Any account can be added to HelloWallet, and it will help you track your net worth and your spending. One of the cool things about HelloWallet is that you can enter an asset — such as a valuable piece of art — and it will include that information in calculations. While you can’t pay your bills from this app, you can set up a variety of reminders to help you stay on top of any situation that involves money.
You can also receive daily guidance about what to do with your money, based on your net worth and your spending habits. This is quasi-tailored to you, based on the habits of others in your peer group. Plus, you can also add a layer of categorization to your spending, based on your feelings about the expenditure. You will pay a monthly fee to use HelloWallet, but it can be useful if you want a little more nuanced experience with your money.
BillGuard is more of a supplement to your budgeting apps. BillGuard tracks your spending and compares you to other consumers. It also analyzes your spending and presents you with opportunities to save money. The coolest thing about BillGuard, though, is the way it helps you identify third-party charges and recurring charges that you might not realize you are still paying. With the knowledge from BillGuard, you can address billing problems and save money each month. BillGuard even lets you resolve billing problems by connecting you to merchants and retailers.

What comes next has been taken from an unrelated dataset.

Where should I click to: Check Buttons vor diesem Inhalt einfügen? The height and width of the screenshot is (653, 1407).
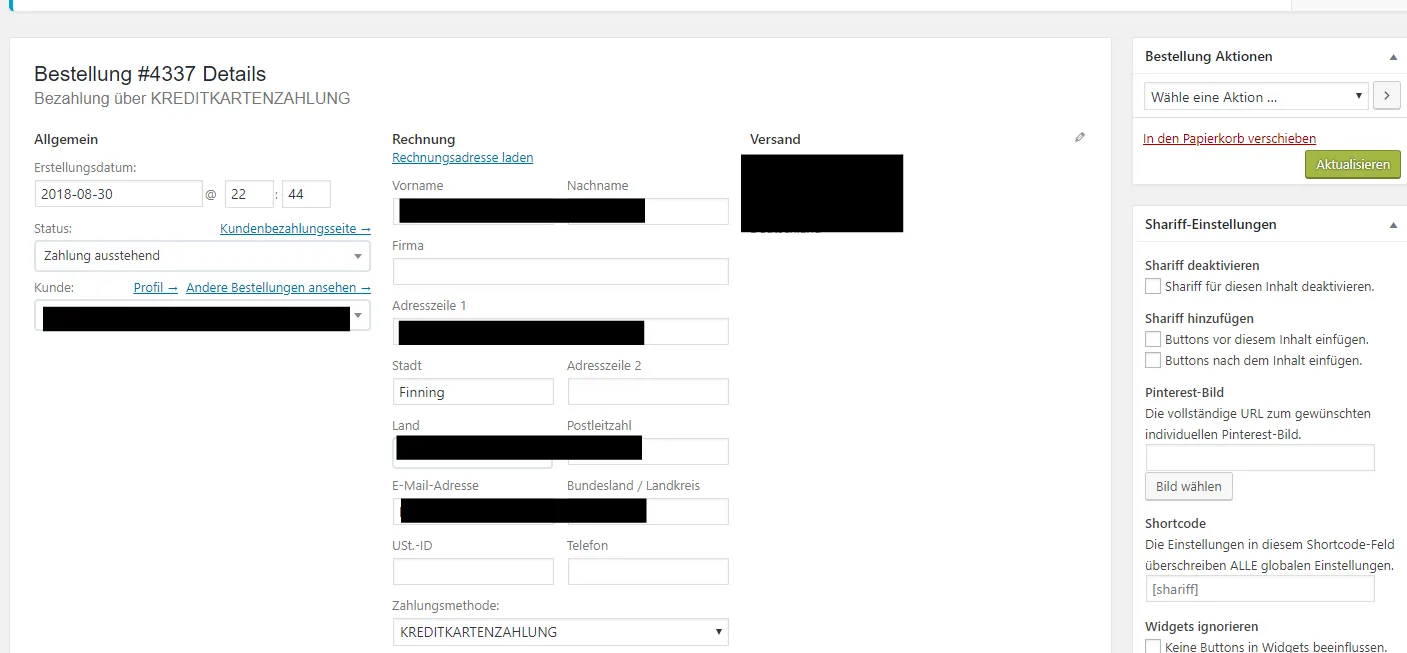(1153, 339)
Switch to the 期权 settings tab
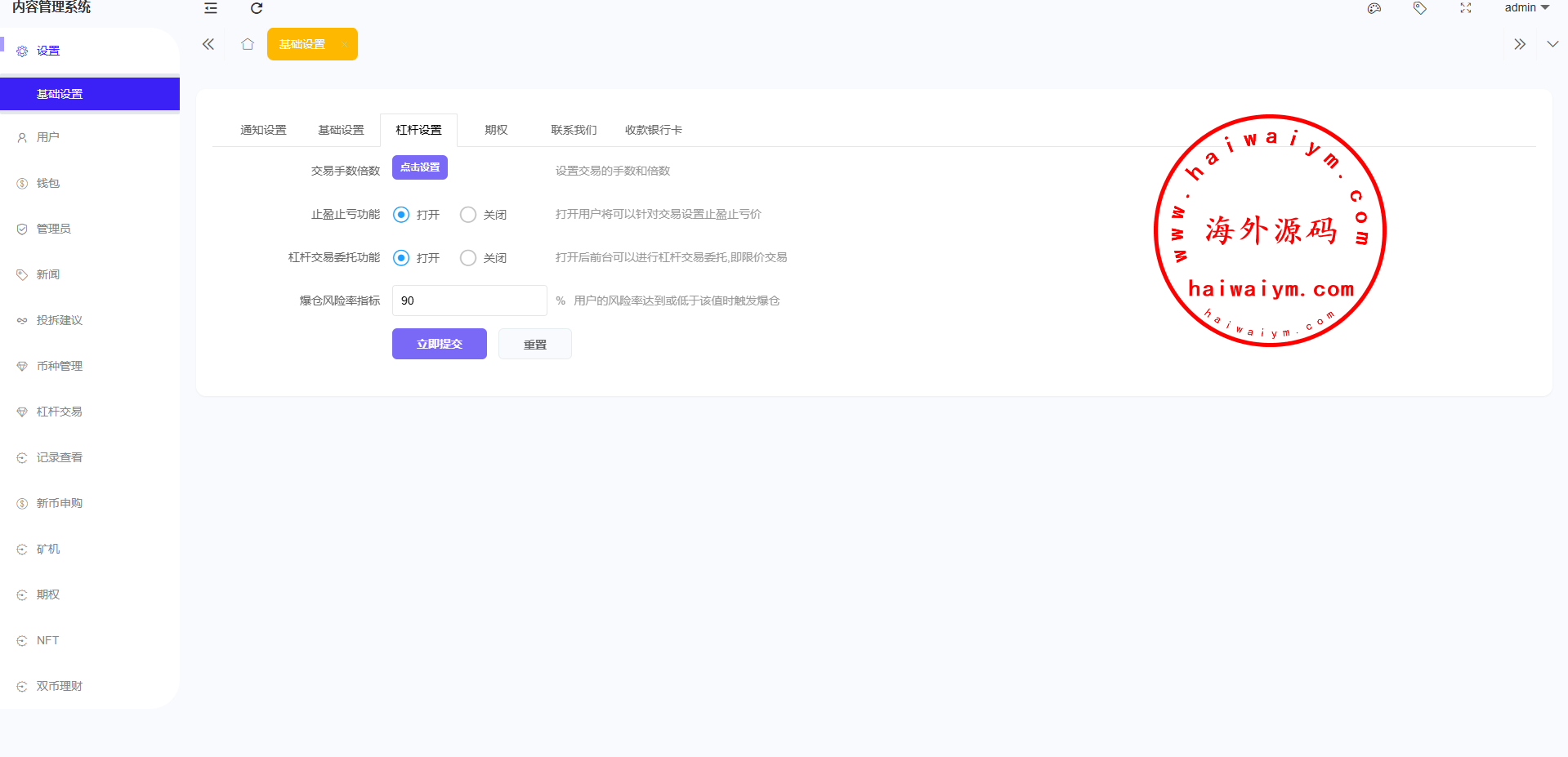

As you might gather from the name, this app takes the old “envelope” system of budgeting and makes it compatible with technology. However, you will pay for the service each quarter or year. With Mvelopes, you can see your past spending with the help of linked accounts, and then assign future money to “mvelopes” that help you stick to a budget. As with YNAB, you can’t track investments. You also can’t track your credit cards with Mvelopes.
If you are looking for something that reminds you of how Quicken used to be, Money Dance can be a good choice. You’ll pay for the software, but it has a number of features. The display looks like a ledger, and you can automatically add recurring transactions, create charts and graphs to visually represent your spending, and project your finances. Money Dance has a homepage that quickly summarizes your financial situation, including assets and liabilities, and your net worth.
You can also track your investments, and there is functionality for multiple currencies. Money Dance is also compatible with the idea of reconciling your bank statements. If you wish that Quicken 2005 was still a Thing, Money Dance is probably right for you.